The Hotpot That Defined a Category
In 1994, Zhang Yong opened a small hotpot restaurant in Jianyang, a city in Sichuan province, with a starting capital the equivalent of a few hundred dollars. He called it Haidilao — "fishing from the bottom of the sea" — and built it on a single operating principle: that the service should be so extraordinary it became the story. Three decades later, Haidilao operates in over 1,700 locations across 30 countries, is listed on the Hong Kong Stock Exchange, and has fundamentally shaped how the world understands Chinese hospitality. You come to Chengdu to eat the dish it perfected at the source.
The Yangguang Xinye flagship on the 1st Ring Road represents the format at full stretch. The Sichuan broth — the original and still the definitive option — is built on a base of doubanjiang, tallow, dried chillis, Sichuan pepper, and aromatics that have been simmering long enough to achieve a complexity that no home cook or casual restaurant can replicate.
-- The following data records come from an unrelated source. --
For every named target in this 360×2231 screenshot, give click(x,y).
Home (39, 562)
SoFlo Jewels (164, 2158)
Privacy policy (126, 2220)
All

You choose your protein and vegetables from a extensive selection, cook at your own individual induction burner, and dip in the sesame and garlic sauce you have blended yourself at the condiment station.
What makes Haidilao worth including in a luxury restaurant guide is not its price point — though the value is exceptional — but its mastery of the service category. Staff are trained to a standard that most fine-dining establishments would recognise: attentive, proactive, occasionally theatrical (tableside noodle-spinning has become a signature feature), and calibrated to make each guest feel individually attended to regardless of the restaurant's size. Solo diners receive a plush toy at their table to keep them company. This detail, absurd on paper, works. This is thoughtfulness as restaurant design.
For international visitors to Chengdu, eating Haidilao in the city where it began has a specific resonance. The broths here are more aggressively Sichuanese than versions served outside China, the ingredient selection is more varied, and the overall understanding of the format — what it is, what it's for, what it demands of the diner — is more complete. This is hotpot as its founders intended it.
Why It's Perfect for a Team Dinner
Hotpot is inherently communal. The format requires participation: everyone cooks, everyone tastes, everyone waits for things to be ready at the same time. This shared activity — the equal footing of each person at the table managing their own broth and their own selection — breaks down hierarchy in a way that boardroom dinners cannot. Haidilao's size and operational efficiency mean that large groups are accommodated without the dysfunction that other restaurants struggle with. Private rooms are available for teams that need them. The energy of a full Haidilao on a Friday evening is one of the most alive dining experiences in the city.
Why It's Perfect for a Birthday
Haidilao does birthdays with characteristic thoroughness. The staff will appear with cake, candles, and what can only be described as genuine celebratory enthusiasm. The noodle dance — a server spinning fresh noodles in the air tableside — often forms part of the spectacle. The combination of theatrical service, generous food, excellent value, and a format that scales effortlessly to groups of any size makes this the birthday dinner that reliably delivers.
The Experience
You order broth (Sichuan numbing spice is the correct choice in Chengdu), then build your selection from fresh-sliced meats, hand-made fish cakes, fresh vegetables, tofu varieties, and the assortment of mushrooms that Sichuan hotpot handles particularly well. You blend your dipping sauce at the self-service station. You cook. You eat. You order more. The sesame oil and garlic combination is the canonical accompaniment; resist the urge to overcomplicate it. The fresh noodles, added towards the end to absorb the now-concentrated broth, are the meal's perfect final act.